I found this behavior in an environment with the following specifications: - Windows 2k8 AD-Master - UCS 4.1-4 Membermode (syncmode: read) with installed Samba4 (role: DC) [probably installed afterwards] Replication from MS-AD > OpenLDAP > Samba-AD works just fine, but: - univention-connector-list-rejected shows >500 'AD rejected' (in sync read?!) - connector.log show for nearly each of this rejects 'RuntimeError: (8593, 'WERR_DS_DIFFERENT_REPL_EPOCHS') for more info see ticket#...274
Comment 3 has been split of as Bug 43093, because that's about Member-Mode.

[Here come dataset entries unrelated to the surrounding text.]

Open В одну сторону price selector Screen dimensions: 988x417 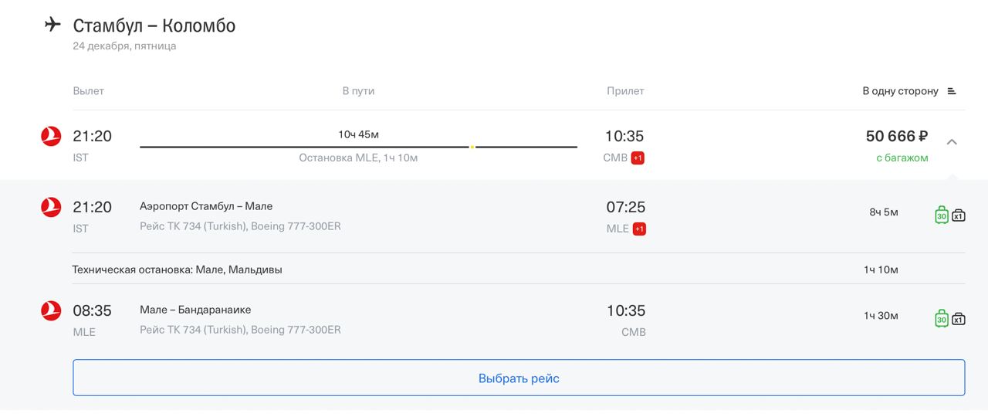coord(900,91)
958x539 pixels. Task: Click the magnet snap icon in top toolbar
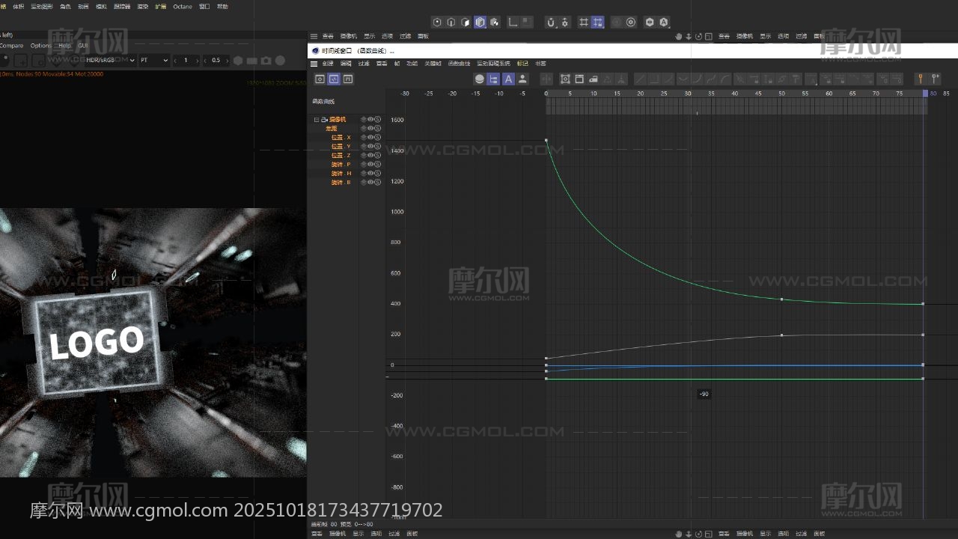pos(551,22)
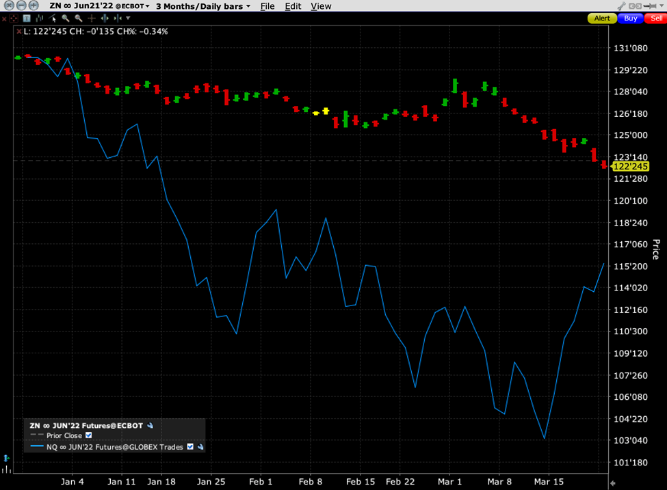Uncheck the Prior Close checkbox
Image resolution: width=667 pixels, height=490 pixels.
tap(89, 435)
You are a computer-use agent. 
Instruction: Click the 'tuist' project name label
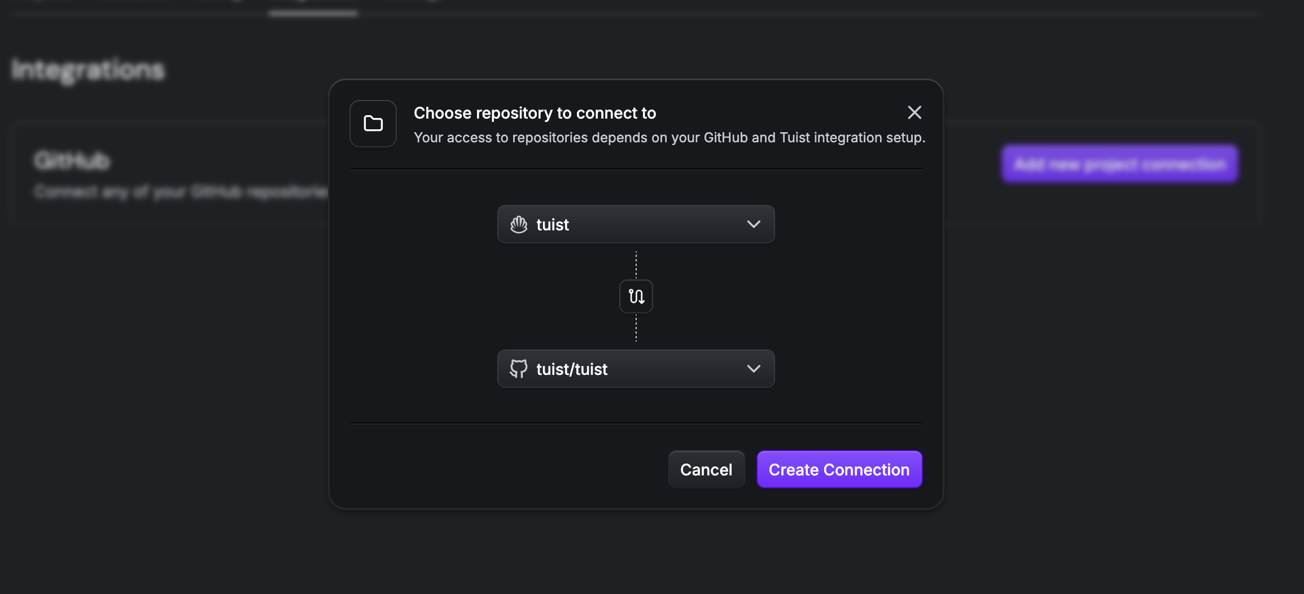(553, 225)
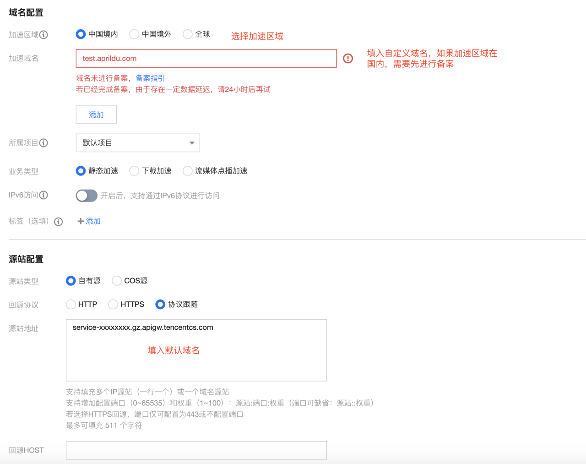Viewport: 586px width, 464px height.
Task: Click the red error icon beside the domain field
Action: point(347,58)
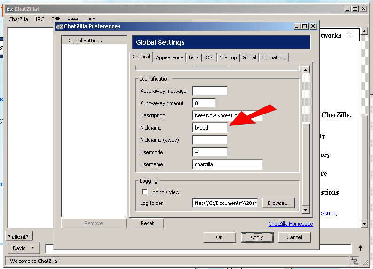Switch to the Appearance tab
This screenshot has width=373, height=269.
coord(169,57)
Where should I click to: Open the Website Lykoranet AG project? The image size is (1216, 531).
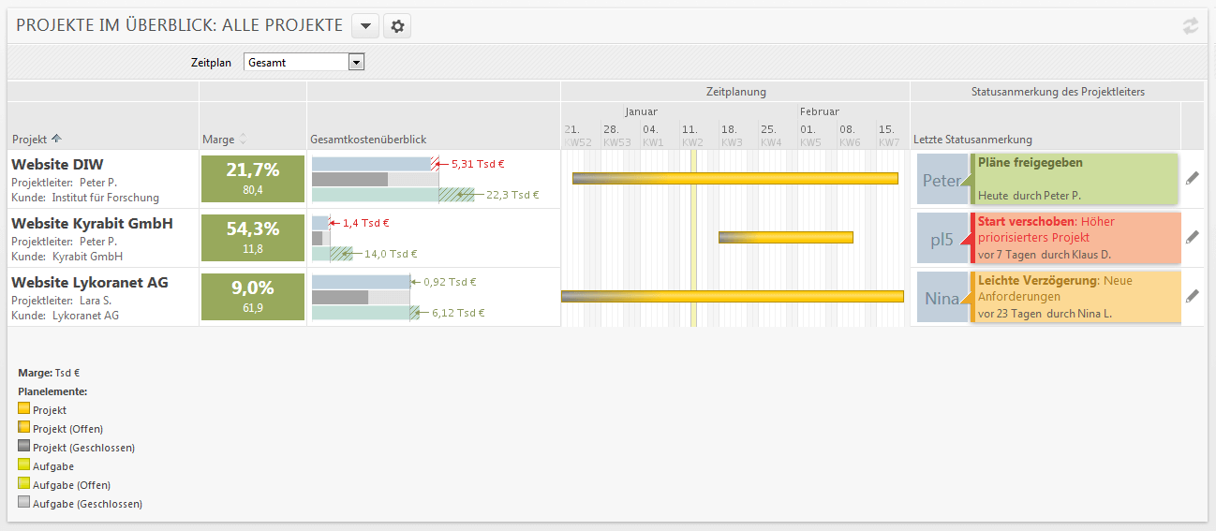[89, 282]
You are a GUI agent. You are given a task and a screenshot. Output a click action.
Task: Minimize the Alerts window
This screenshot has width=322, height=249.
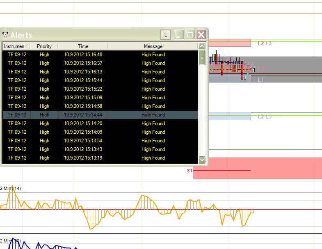pos(179,35)
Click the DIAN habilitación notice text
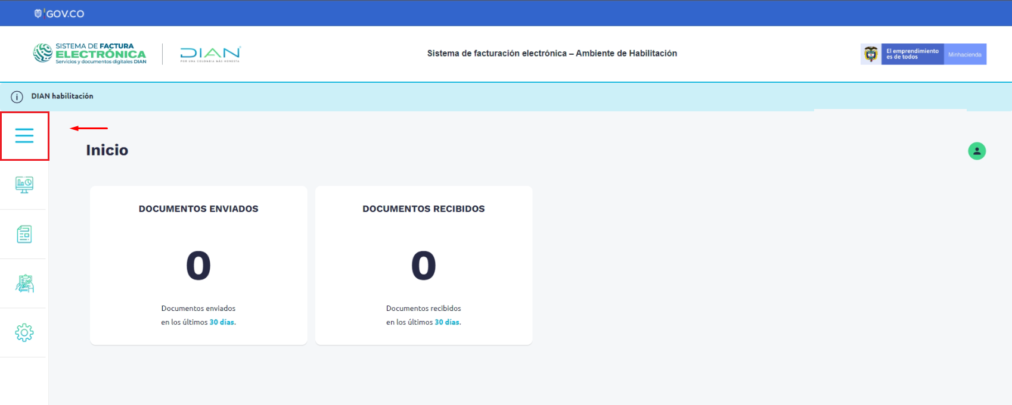Viewport: 1012px width, 405px height. tap(62, 96)
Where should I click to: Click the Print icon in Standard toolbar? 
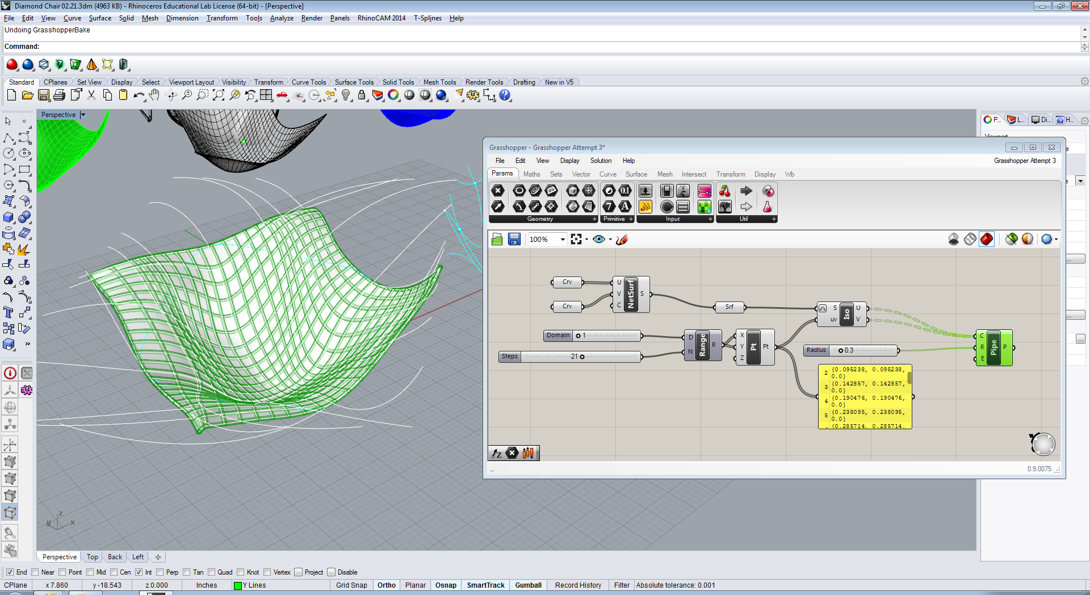[x=60, y=95]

This issue has been filled against UCS 4.0. The maintenance with bug and security fixes for UCS 4.0 has ended on 31st of May 2016. Customers still on UCS 4.0 are encouraged to update to UCS 4.3. Please contact your partner or Univention for any questions. If this issue still occurs in newer UCS versions, please use "Clone this bug" or simply reopen the issue. In this case please provide detailed information on how this issue is affecting you.
I reopened the bug as discussed in dev consultation meeting, as this problem is a showstopper for our partner, see attached ticket. I also removed the bug group Workaround is available, as the existing workaround is only possible if the windows domain will be taken over. In this case the domain should be permanently connected to the UCS domain via connector.
Set back old status and cloned the bug as the topic and the component did not match here.